* Task material
════

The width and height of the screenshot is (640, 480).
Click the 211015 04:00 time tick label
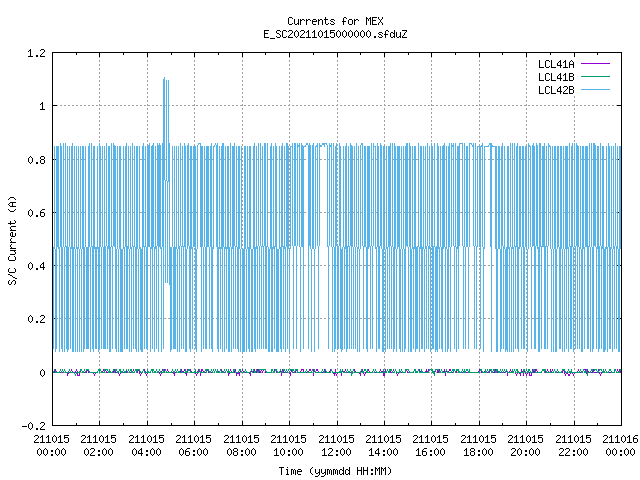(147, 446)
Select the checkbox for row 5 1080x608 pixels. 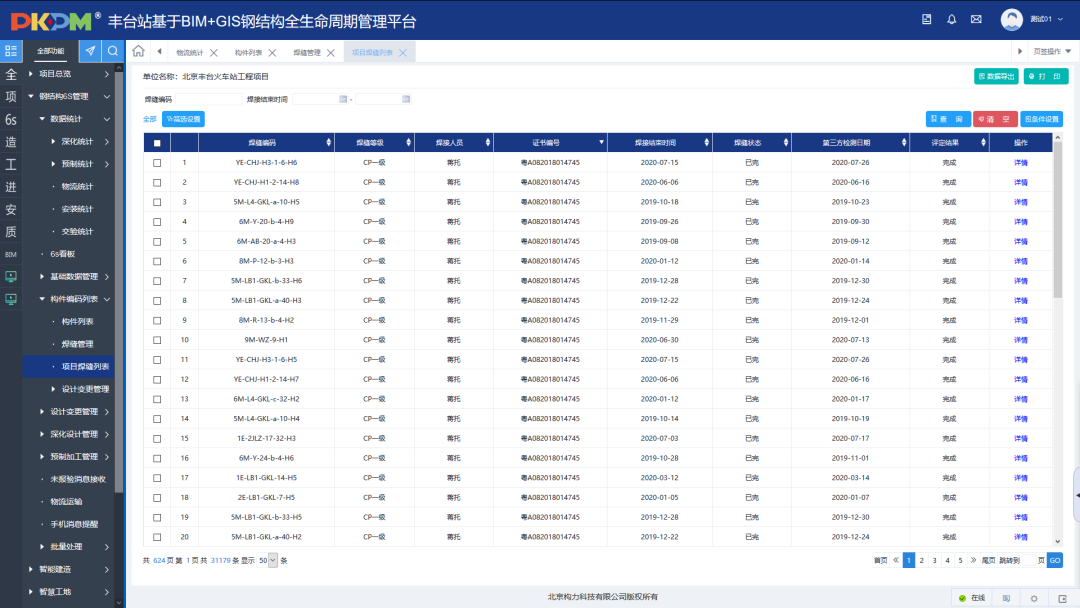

════

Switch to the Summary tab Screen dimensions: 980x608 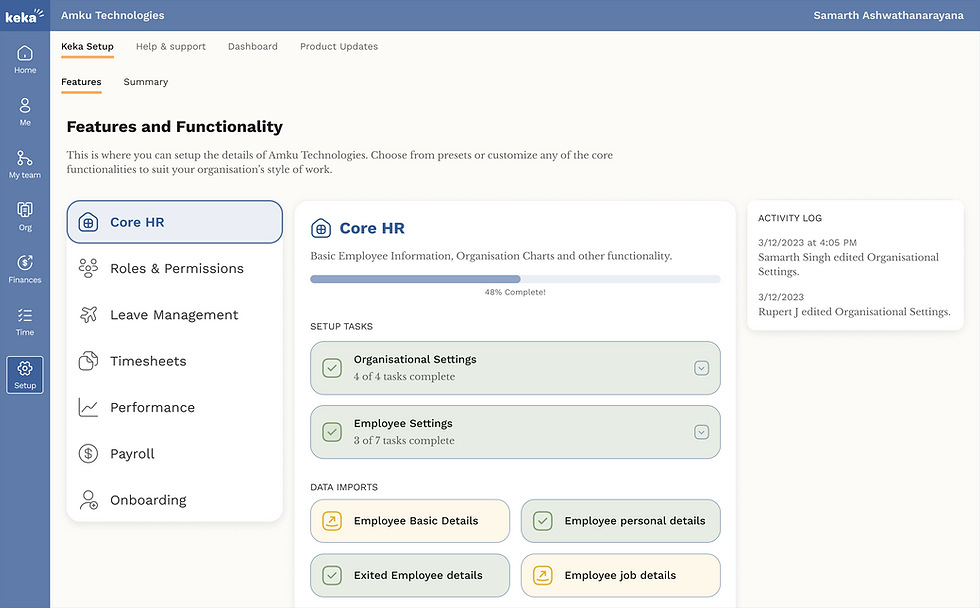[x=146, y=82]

════

* Problem requirements
Look above for the line with "The width and" and the line with "Select the checkbox". Give again exactly those two lines and all lines between them, pictures excluded.

* Finished task
The width and height of the screenshot is (640, 480).
Click the 211015 04:00 time tick label
(147, 446)
Select the checkbox for row 5 1080x608 pixels. 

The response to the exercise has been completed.